Beim 99. Jahresfest des neuen Betsaales der estnischen Brüdergemeine Nabala am Sonntag, dem 14. September 2025, war sogar das lokale Fernsehen dabei. Bilder hier. Erst kurz vor dem Jahresfest konnten die Bauarbeiten im Außenbereich abgeschlossen werden. Auf Facebook war folgender Bericht zu lesen: "Die Bibelstunde hielt Tanel Ots, der lutherische Pfarrer der Gemeinde Jüri. Für die Musik sorgten das Ensemble der Gemeinde Jüri sowie Tõnis Tulp aus Viljandi. Neben den Vertretern anderer Brüdergemeinen in Estland sprachen auch Mitarbeiter der Estnischen Bibelgesellschaft zu den Anwesenden. Sie hatten einige Ausstellungsstücke mitgebracht. Aber auch Vertreter der politischen Gemeinde Kiili begrüßten die Anwesenden. Ihnen wurde für die Unterstützung für die Bauarbeiten im Außenbereich gedankt. Dank allen, die zum Gelingen dieses Tages beigetragen haben. Und Gott sei Dank für einen gesegneten Tag!"

Kurzmitteilungen
  1. Das Förderzentrum der weltweiten Brüder-Unität auf dem Sternberg bei Ramallah (Palästina/Westjordanland) schrieb am 16. September 2025 auf Facebook: "Wir suchen Freiwillige, die in den Bereichen Inklusiver Kindergarten, Förderschule und Berufsausbildungsprogramm mithelfen. Die Einsätze finden während der Öffnungszeiten des Zentrums (montags bis donnerstags und samstags) statt und dienen der Unterstützung des Rehabilitations- und Lehrpersonals. Wenn Sie sich freiwillig engagieren möchten, dann kontaktieren Sie uns bitte." 

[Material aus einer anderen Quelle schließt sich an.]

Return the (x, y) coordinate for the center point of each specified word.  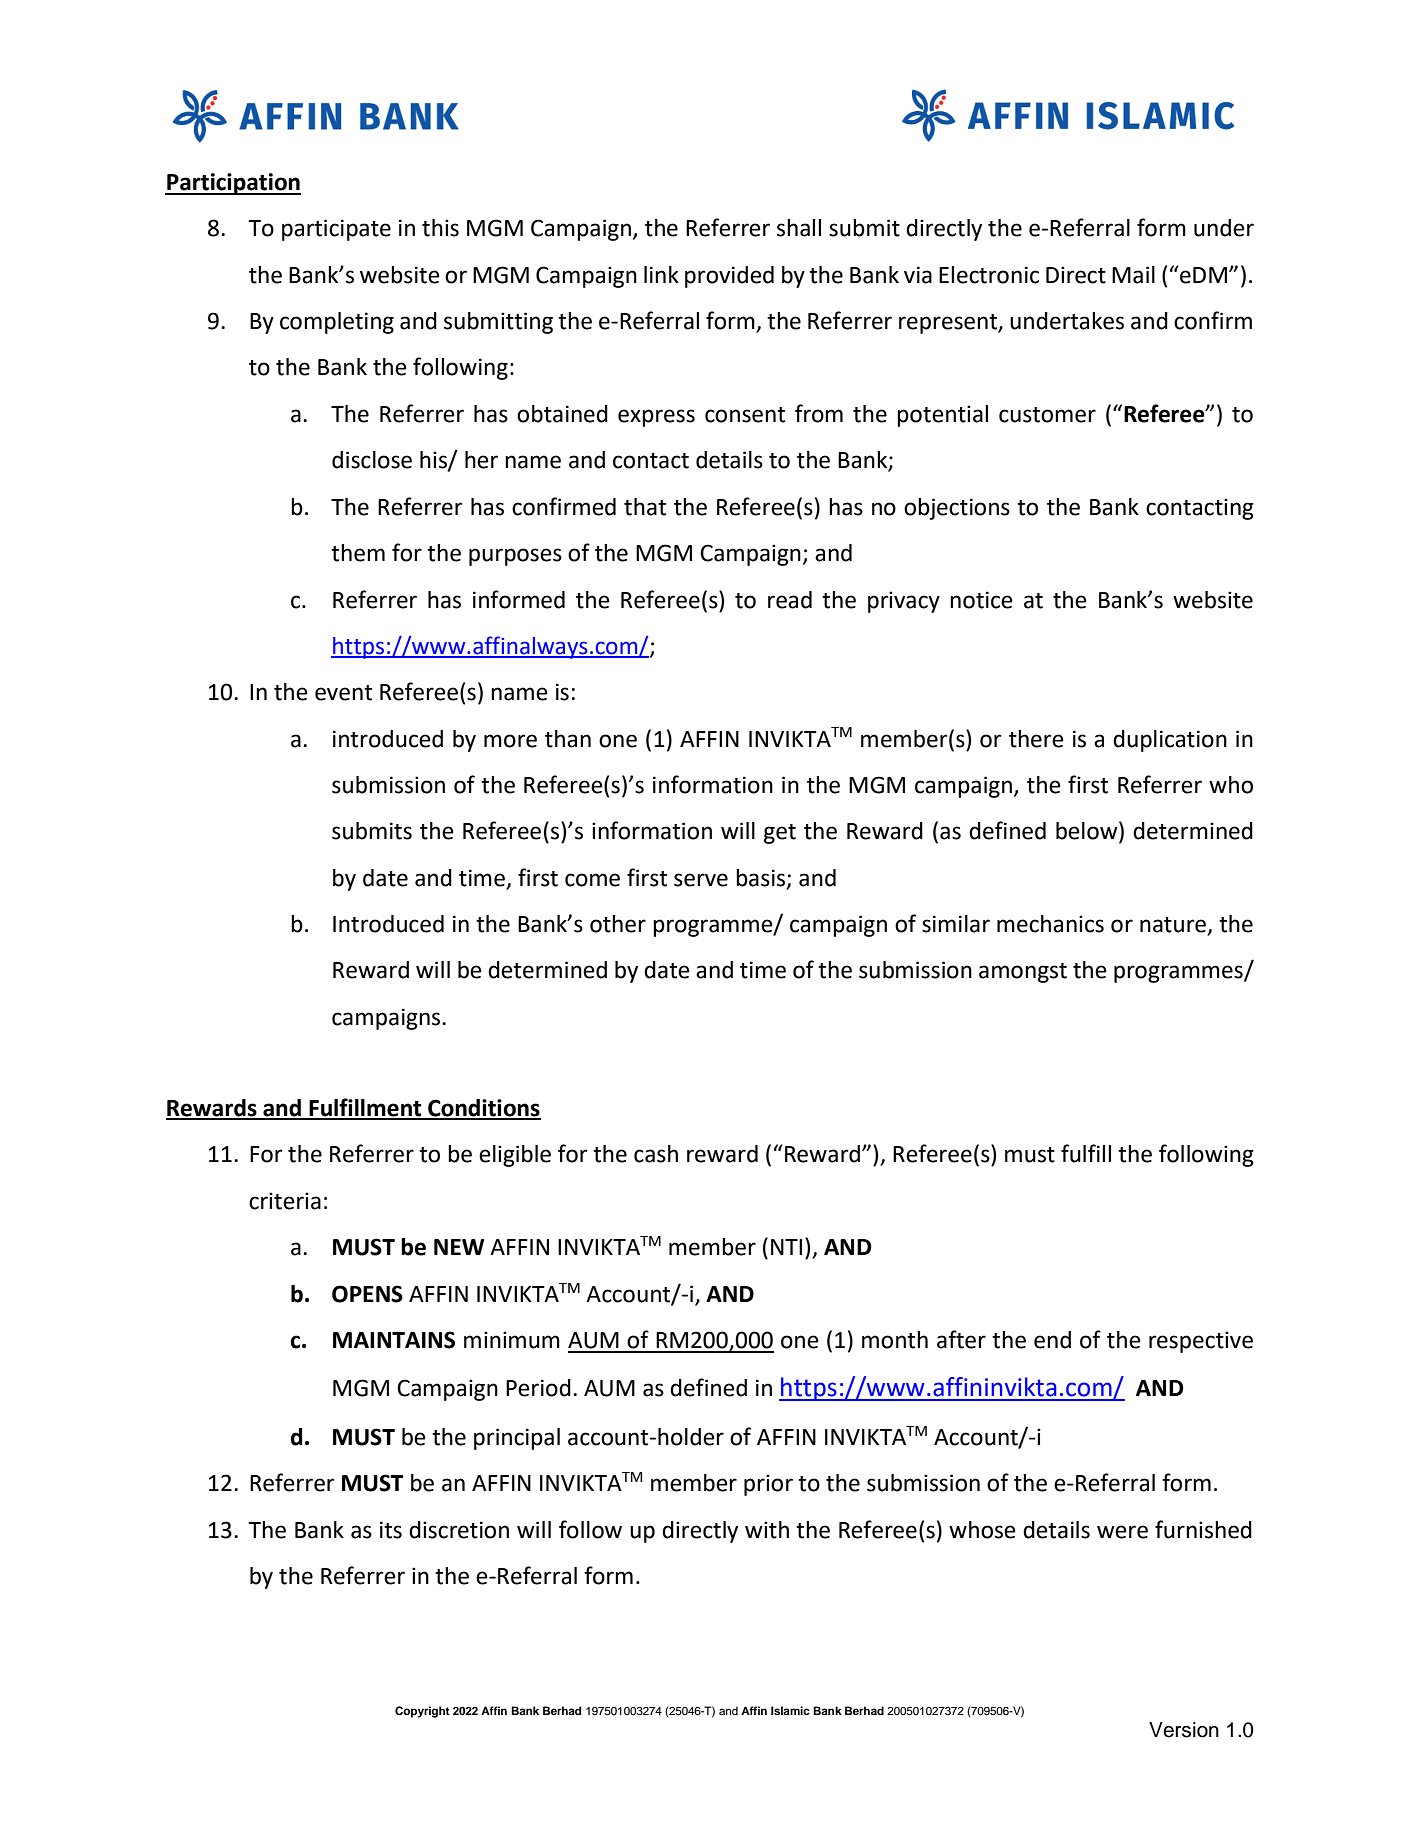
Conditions (483, 1109)
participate (336, 230)
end (1052, 1340)
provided (729, 277)
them (358, 553)
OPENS (367, 1294)
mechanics (1050, 924)
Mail (1133, 275)
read (790, 600)
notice (981, 600)
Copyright (422, 1712)
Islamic (790, 1710)
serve (701, 880)
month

  2. Die Pfarrerinnen und Pfarrer der Brüdergemeine auf den Virgin Islands trafen sich am 16. September 2025 in der Memorial Moravian Church auf St. Thomas zum sogenannten Bundeskelch, einer nicht-sakramentalen Stunde geistlicher Stärkung und gegenseitiger Verbundenheit. Dabei sangen sie u. a. das Zinzendorf-Lied von 1723 Herz und Herz vereint zusammen. Video hier. Die Anwesenden schrieben: "Es war eine wundervolle gemeinsame Zeit. Gott ist ein guter Gott." Der 16. September 1741 ist derjenige Tag, an dem die Brüdergemeine auf einer Synode in London per Los die Zusage erhielt, dass Jesus Christus ihr Generalältester sein wollte.
  3. Die Christian-David-Schule bei Barkava in Lettland schrieb kürzlich auf Facebook: "Der Sommer 2025 war reich an Gästen und Mithelfenden aus verschiedenen Orten und Ländern: aus Deutschland, Finnland, Kolumbien, Lettland, Litauen, Neuseeland, Kolumbien, Schweden/Eritrea, Spanien und den USA, Grüße an alle!" Bilder hier.
  4. Auch das Board of World Mission der Brüdergemeine in Nordamerika hatte im Sommer 2025 Einsatzmöglichkeiten für zwei Praktikantinnen (Büroarbeiten, Mitwirkung bei Freizeiten) angeboten. Zu den Berichten von Emmaleigh Rein and Hilda Cieza Regalado siehe in Englisch hier.
  5. Die Iglesia Morava Ebeneze" in Santa Clara auf Kuba wurde durch die Erfahrungen, die viele Jugendliche im Sommercamp 2025 machten, dazu animiert, eine Academía de Música zu gründen. Geleitet wird die Musikschule von den Liedermachern Any und Adrianis sowie dem Musiklehrer Paulo, alle aus Havanna. Bilder und Videos hier. Auf Facebook heißt es: "Jungen Menschen von heute machen bei Lobpreis und Anbetung in diesem wunderschönen Werk des Herrn gewaltige Fortschritte."
  6. Im Betsaal der Brüdergemeine in Riņģi unweit der Stadt Smiltene, Lettland, wird am 4. Oktober 2025 um 12 Uhr das Erntedankfest mit einem Gottesdienst und froher Gemeinschaft gefeiert. Siehe die Einladung hier.
  7. Viele Bilder vom herzerwärmenden Großelterntag an der International Kindergarten & Shristi Academy der Brüdergemeine in Kathmandu-Baneshwor am 26. September 2025 gibt es hier. Auf Facebook war zu lesen: "Die Weisheit und Liebe der Großeltern inspirieren uns jeden Tag neu."
  8. An einer Hauswand in der Brüdergemeine Genadendal, Südafrika, haben die Künstler Keegan Loff, Uri Vilander, Ferdie Cloete, Marti Lund und Dimitri Selibas kürzlich ein buntes, buntes Gemälde angebracht, einen Liebesbrief an das Land Südafrika. Auf Facebook meinte das Missionsmuseum im Ort: "Gemalt mit der Weisheit unserer Vorfahren und mit der Neugier unserer Kinder feiert das Bild die Pflanzen, die Geschichten und das indigene Wissen, die Genadendal seit Jahrhunderten am Leben erhalten. Jedes Detail erzählt von Überleben, von Heilung und Verbundenheit." Einige Bilder hier.